Have faith in yourself. Tell yourself out loud, looking at yourself in the mirror that you are a stong, lovely person who though no fault of you own finds herself in this temporary position. I have great great sympathy for your current situation, lack of sleep etc combined with the rest of your hassles is quite understandable, BUT it is only temporary. Move in with your folks. Believe me, if you have loving folks, they will take you and your babe in happily. Your Mom or Dad can help out with the sleepless babe and this will give you a break. If you can leave the babe with your folks and get away for a weekend to a friend/relative, do so. Just take a break from your life cycle for a short while. Think of all the positive things in your life, you have a job, maybe not the best but you have one, you have a babe, lovely even though sometimes you wonder ! But seriously, think about yourself, affirm that you are a great person and that this WILL pass.
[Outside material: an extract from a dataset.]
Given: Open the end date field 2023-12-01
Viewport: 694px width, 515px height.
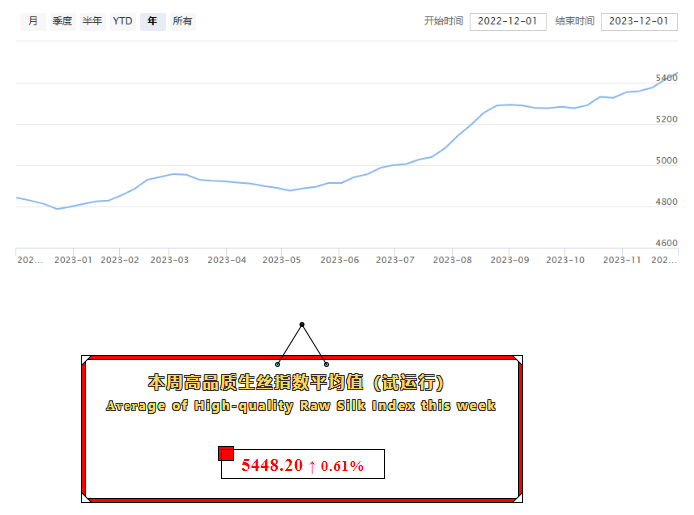Looking at the screenshot, I should coord(639,21).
Remember, the Lord will never send you anything you can' t handle and there is a purpose in what He sends to you. On a lighter note, someone said that while they knew the Lords intention, but they just wished that He did not have so much faith in them being able to cope !! Please look after yourself and good luck

Reply to Have faith
Posted by: Just Me | 2009-03-03

Good luck, Lost. Be strong!

Reply to Just Me
Posted by: lost | 2009-03-03

thank you for your kind words

Reply to lost
Posted by: Wendy | 2009-03-03

I can certainly feel your pain. When my son was younger he was the worst sleeper - he was also up 5-6 times a night and it gets a bit much after a while. What I did was put him into bed with me (was also a single mother) and give him a bottle of water / juice within his reach. After a couple of nights he learnt that he could get the bottle by himself and he used to have a couple of sips and then drift off to bed. He' s probably picking up on your stress and just needs a little something for comfort. That worked for me and after a month or two he stopped waking me up and did it all himself. He eventually even stopped that and he learnt to get himself to sleep again. When he wakes up you need to explain over and over that it is sleep time and not time to talk or play or anything. Also if you can help it, don' t put the light on - do it all in the dark. I also think moving in with your parents will be a good move for you now as you will have some help with your child and you will be able to save money and then get on your feet again. Alternatively if you can find someone else to share a flat with you and expenses that might also help your situation. Good luck!